The primary rationale for selecting the 3M PPR measure (3M Health Information Systems, version 32.0) was that it is used for P4P by several state Medicaid agencies25 and thus already directly affects many hospitals. The 3M PPRs use a rate-based approach to identify PPRs using the All Patient Refined Diagnosis Related Group (APR-DRG) categories of the index and return encounters. The crude PPR rate for a hospital is the ratio of the number of returns deemed preventable divided by the number of index encounters at risk for a PPR. The 3M PPRs exclude certain conditions in which the readmission was considered mostly planned, clinically unrelated to the index admission, or clinically related but seldom preventable. In addition, 3M PPRs have age-specific exclusion criteria (eg, urinary tract infections in children <1 year).25 The 3M PPRs also exclude index discharges that had any disposition other than discharge home (eg, died or transferred). All patient hospitalizations during the study period were categorized using APR-DRGs (3M Health Information Systems, version 24) based on patient age and International Classification of Diseases, Ninth Revision, Clinical Modification diagnoses and procedure codes assigned during each episode of care.

Main Exposure

We examined the change in PPR penalty status, comparing 2 models that incorporated stepwise adjustment for severity of illness and SDH.

Baseline Model

To approximate the risk adjustment used by several state Medicaid agencies, we compiled the risk-adjustment factors from states with publicly available methods.25 Each state uses a combination of 3 risk-adjustment factors: severity of illness, age, and mental health comorbidity. In our baseline model, we included only APR-DRG severity of illness to calculate adjusted observed-to-expected PPR ratios. The APR-DRG system provides a severity-of-illness score (1 [minor] to 4 [extreme]) from which we calculated each hospital’s case mix index. We excluded age from risk adjustment because all 4 states used a binary child-adult variable not relevant to our children’s hospital study population. All 4 states also adjust for the presence of a secondary mental health or substance abuse diagnosis, but because only 4.6% of discharges in our sample had these diagnoses, adjusting for this variable resulted in model convergence issues, and thus it was excluded.

SDH-Enhanced Model

Our SDH-enhanced model resulted from adding risk adjustment for 4 SDH factors to our baseline model. Our selection of SDH was informed by the SDH factors recommended by the Institute of Medicine’s report Capturing Social and Behavioral Domains and Measures in Electronic Health Records.26 Of the recommended 11 variables measuring social and behavioral factors, 3 variables are available in PHIS (race, ethnicity, and, as a proxy for “financial strain,” payer), and a fourth is available via zip code links (zip-MHHI).

Study Definitions

Demographic data and insurance status were defined at the time of the index hospitalization as assigned through each hospital’s patient registration process. Race categories included white, black or African American, Asian, American Indian or Alaska Native, native Hawaiian or other Pacific Islander, and other. The “other” category included unreported or missing data or any category not previously mentioned; to this category we also added American Indian, Alaska Native, native Hawaiian, and Pacific Islander. Ethnicity categories included Hispanic or Latino and other. The payer category “public” included Medicaid, Medicaid-managed care, and Title V. “Commercial” payer included employer-based (including TRICARE) and privately purchased health insurance. “Other” payer category included self-pay, charity, Medicare, worker’s compensation, other governmental insurance, missing payer information, and no charge.

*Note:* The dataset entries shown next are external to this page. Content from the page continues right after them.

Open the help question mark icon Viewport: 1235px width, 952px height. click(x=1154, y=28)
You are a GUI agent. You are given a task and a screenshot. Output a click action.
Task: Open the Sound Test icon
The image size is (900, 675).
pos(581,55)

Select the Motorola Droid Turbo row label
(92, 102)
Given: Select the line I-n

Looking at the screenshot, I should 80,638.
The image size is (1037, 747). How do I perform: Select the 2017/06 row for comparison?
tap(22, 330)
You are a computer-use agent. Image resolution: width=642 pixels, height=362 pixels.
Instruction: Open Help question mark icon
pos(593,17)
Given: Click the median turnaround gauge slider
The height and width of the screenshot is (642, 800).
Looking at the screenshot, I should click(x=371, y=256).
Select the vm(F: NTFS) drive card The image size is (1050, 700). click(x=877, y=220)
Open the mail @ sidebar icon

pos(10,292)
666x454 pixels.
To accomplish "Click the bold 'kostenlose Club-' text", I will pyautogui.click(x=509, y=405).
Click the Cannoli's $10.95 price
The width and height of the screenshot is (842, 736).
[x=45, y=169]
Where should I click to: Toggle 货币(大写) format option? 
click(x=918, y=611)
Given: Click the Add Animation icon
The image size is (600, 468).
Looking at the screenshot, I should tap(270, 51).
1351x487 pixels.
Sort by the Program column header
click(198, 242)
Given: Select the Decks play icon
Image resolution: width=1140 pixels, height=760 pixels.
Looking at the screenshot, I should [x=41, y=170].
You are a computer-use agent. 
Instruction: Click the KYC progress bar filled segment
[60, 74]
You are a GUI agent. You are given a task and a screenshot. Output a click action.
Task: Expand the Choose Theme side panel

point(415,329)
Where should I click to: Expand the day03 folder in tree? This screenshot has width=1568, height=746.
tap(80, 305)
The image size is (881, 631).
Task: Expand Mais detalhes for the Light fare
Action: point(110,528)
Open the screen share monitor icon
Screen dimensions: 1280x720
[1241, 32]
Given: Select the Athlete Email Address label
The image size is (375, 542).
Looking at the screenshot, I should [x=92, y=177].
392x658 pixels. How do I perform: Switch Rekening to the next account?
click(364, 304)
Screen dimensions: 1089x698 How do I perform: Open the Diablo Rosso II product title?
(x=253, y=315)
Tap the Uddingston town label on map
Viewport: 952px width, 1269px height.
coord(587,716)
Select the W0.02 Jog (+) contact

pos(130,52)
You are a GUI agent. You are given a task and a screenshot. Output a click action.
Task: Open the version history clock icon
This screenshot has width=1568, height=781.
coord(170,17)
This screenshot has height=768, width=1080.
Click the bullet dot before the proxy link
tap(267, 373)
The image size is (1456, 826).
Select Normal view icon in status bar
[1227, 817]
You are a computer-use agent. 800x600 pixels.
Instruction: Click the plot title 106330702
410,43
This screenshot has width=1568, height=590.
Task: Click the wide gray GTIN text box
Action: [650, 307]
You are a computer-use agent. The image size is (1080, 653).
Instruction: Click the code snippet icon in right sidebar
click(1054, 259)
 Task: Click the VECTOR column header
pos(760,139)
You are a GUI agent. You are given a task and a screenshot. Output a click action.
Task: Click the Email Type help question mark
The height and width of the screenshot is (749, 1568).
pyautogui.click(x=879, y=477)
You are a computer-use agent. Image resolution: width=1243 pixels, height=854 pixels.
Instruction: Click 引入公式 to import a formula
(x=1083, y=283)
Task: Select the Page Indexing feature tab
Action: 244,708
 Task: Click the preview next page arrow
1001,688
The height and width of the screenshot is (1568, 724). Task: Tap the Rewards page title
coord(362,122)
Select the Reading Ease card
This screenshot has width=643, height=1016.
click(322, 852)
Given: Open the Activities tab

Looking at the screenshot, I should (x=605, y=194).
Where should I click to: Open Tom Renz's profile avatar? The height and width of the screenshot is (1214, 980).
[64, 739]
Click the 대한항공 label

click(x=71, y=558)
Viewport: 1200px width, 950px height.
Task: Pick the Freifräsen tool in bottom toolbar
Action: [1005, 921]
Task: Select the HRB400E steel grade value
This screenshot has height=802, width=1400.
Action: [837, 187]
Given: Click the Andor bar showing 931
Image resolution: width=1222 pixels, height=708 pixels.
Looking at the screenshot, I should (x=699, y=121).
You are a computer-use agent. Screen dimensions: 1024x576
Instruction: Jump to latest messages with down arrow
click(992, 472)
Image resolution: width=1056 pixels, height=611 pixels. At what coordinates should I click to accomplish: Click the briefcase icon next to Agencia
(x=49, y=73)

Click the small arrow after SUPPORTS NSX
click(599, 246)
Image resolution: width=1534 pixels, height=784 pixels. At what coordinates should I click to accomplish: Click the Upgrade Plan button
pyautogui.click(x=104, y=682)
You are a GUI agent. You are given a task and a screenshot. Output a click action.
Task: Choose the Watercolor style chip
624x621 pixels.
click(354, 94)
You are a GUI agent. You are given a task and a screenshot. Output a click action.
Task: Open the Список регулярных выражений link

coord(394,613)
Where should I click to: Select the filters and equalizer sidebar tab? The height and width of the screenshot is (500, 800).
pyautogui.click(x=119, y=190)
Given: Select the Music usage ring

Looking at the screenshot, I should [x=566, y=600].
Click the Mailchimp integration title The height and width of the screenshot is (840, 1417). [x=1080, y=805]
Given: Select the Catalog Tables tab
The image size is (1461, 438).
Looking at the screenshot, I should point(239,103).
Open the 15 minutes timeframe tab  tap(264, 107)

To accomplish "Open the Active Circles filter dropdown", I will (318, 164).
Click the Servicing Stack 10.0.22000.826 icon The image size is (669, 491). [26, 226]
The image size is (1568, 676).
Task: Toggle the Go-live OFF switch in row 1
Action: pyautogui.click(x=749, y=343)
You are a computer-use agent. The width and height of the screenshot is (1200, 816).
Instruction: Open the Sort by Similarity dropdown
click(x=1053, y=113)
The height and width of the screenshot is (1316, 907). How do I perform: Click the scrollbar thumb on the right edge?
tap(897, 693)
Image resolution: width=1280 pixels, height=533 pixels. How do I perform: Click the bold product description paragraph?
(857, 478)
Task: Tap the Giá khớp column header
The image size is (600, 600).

We used patient-level 5-digit zip codes to extract the zip-MHHI variable from the Geolytics data set (Geolytics Inc). When individual-level data are unavailable, zip-level data have been shown to be a valid proxy for SDH.27,28 Given the expected colinearity between the 4 SDH variables, we included the 2-term interactions in the SDH-enhanced model. We used zip-MHHI as a continuous variable in our models.

Statistical Analysis

To calculate an observed-to-expected ratio for a hospital, we used the observed (ie, actual) number of PPRs at the hospital and divided by the expected (ie, predicted) number of PPRs. The expected number of PPRs was derived from pooled data from all 43 study hospitals and estimated for each hospital (based on its mix of patients) using a generalized linear mixed-effect model that included fixed effects for the specified severity of illness and SDH covariates for the risk adjustment. In other words, we calculated each hospital’s expected PPR by starting with the mean PPR for all 43 hospitals and then adjusting for the individual hospital’s PPR population patient characteristics. In practice, PPR is compared against other hospitals in the same state; we used our nationally distributed cohort of children’s hospitals to calculate expected PPR rates.

We calculated observed-to-expected PPR ratios for 15-day and 30-day PPR using the baseline and SDH-enhanced models. We elected to use both the 15-day and 30-day windows in our analysis because these are the timeframes most commonly used in studies29 and in PPR-based state Medicaid policies.25 We identified hospitals that fell above the penalty threshold of an observed-to-expected ratio of 1.0.30 To assess the effect of adjusting for SDH, we reported the count of hospitals that changed penalty status overall when moving from the baseline to the SDH-enhanced model and further categorized the hospitals by the direction of change (no longer penalized or now penalized).

Results

In the 43 PHIS study hospitals, 179 400 index discharges met inclusion criteria (eligible for PPR rate calculation) during the study period. Of these, 9484 (5.3%) were associated with a 30-day PPR (Table 1). Discharge characteristics were 59.2% publicly insured, 60.3% white, and 17.9% Hispanic. The zip-MHHI was $36 422 (Table 1).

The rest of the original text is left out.